What this means is, finally, we can all blow a big, fat raspberry in the face of the truly evil American idea of ‘The Conversation’. Ooooo – it’s all about The Conversation. The Conversation – it’s the future of business. We need to have ‘The Conversation’. I even came across – and I’m not going to link to it, it makes me all wobbly and cross – someone, with (I presume) a straight face, actually suggesting that a good measurement of social media strategy effectiveness would be a ‘share of conversation index’. Oh – please just f*ck off. You nasty little hippy.

And, therefore, the inevitable demise of The Conversation will mean a drop off in the slew of noisome Twitteration that’s being forced down our throats currently. Once and for all, Twitter is an ego trip and no-one cares what you are reading or eating or thinking/watching/excreting etc etc – except those people who also think that someone might be interested in what they are etc etc etc. This is why Twitter’s growth is slowing in the US. It’s a fad, always has been, and it will be for the rest of its (hopefully) short and dwindling existence.

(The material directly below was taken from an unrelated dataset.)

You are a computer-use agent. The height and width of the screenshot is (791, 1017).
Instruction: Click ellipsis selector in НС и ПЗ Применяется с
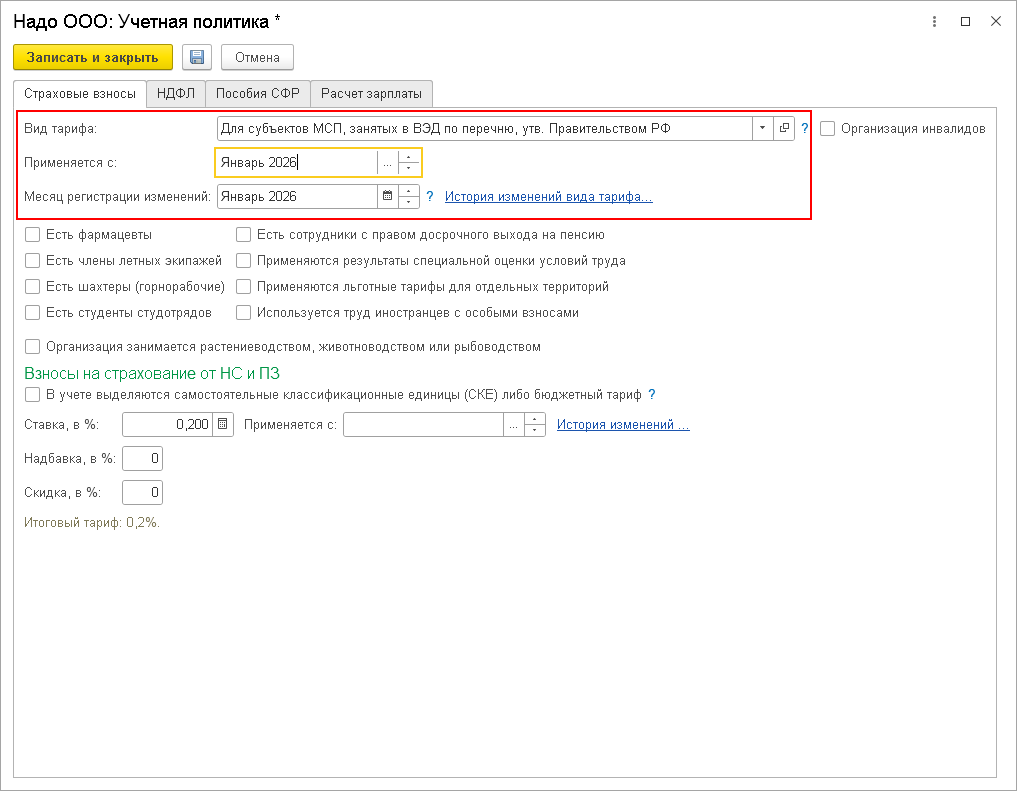click(x=514, y=425)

Meanwhile, stuff surfaces proving once again a) the danger of social media to a company or brand and b) that every company, among its employees, has a greater or lesser number of fuckwits who I wouldn’t trust with a digestive biscuit, never mind access to a uncontrolled, unregulated, global communications portal.

Recently the employees of two UK electrical retailers – Currys and PC World – created a Facebook group, poking fun at their customers. Really, really stupid, did nothing for corporate reputation and, I sincerely hope, nothing for the career prospects of those who set the group up. Now, I read, again in The Standard (great paper – free, d’you see?), that they’ve done it again – and the clowns have set up a Facebook page as an open letter to their bosses, which – in summary – accuses them of being barriers to free speech. The sheer enormity of their delusion and stupidity is beyond comprehension.

And finally, as a little light relief, here’s something from msn.co.uk. I’ve said it before, and I’ll say it again – in capitals, just in case you’re missing the point – DO NOT LET YOUR EMPLOYEES ANYWHERE NEAR SOCIAL MEDIA IN WORK TIME, ON WORK BUSINESS, OR ON BEHALF OF YOUR BRAND OR COMPANY. There’s a lot of stupid people out there. Beware.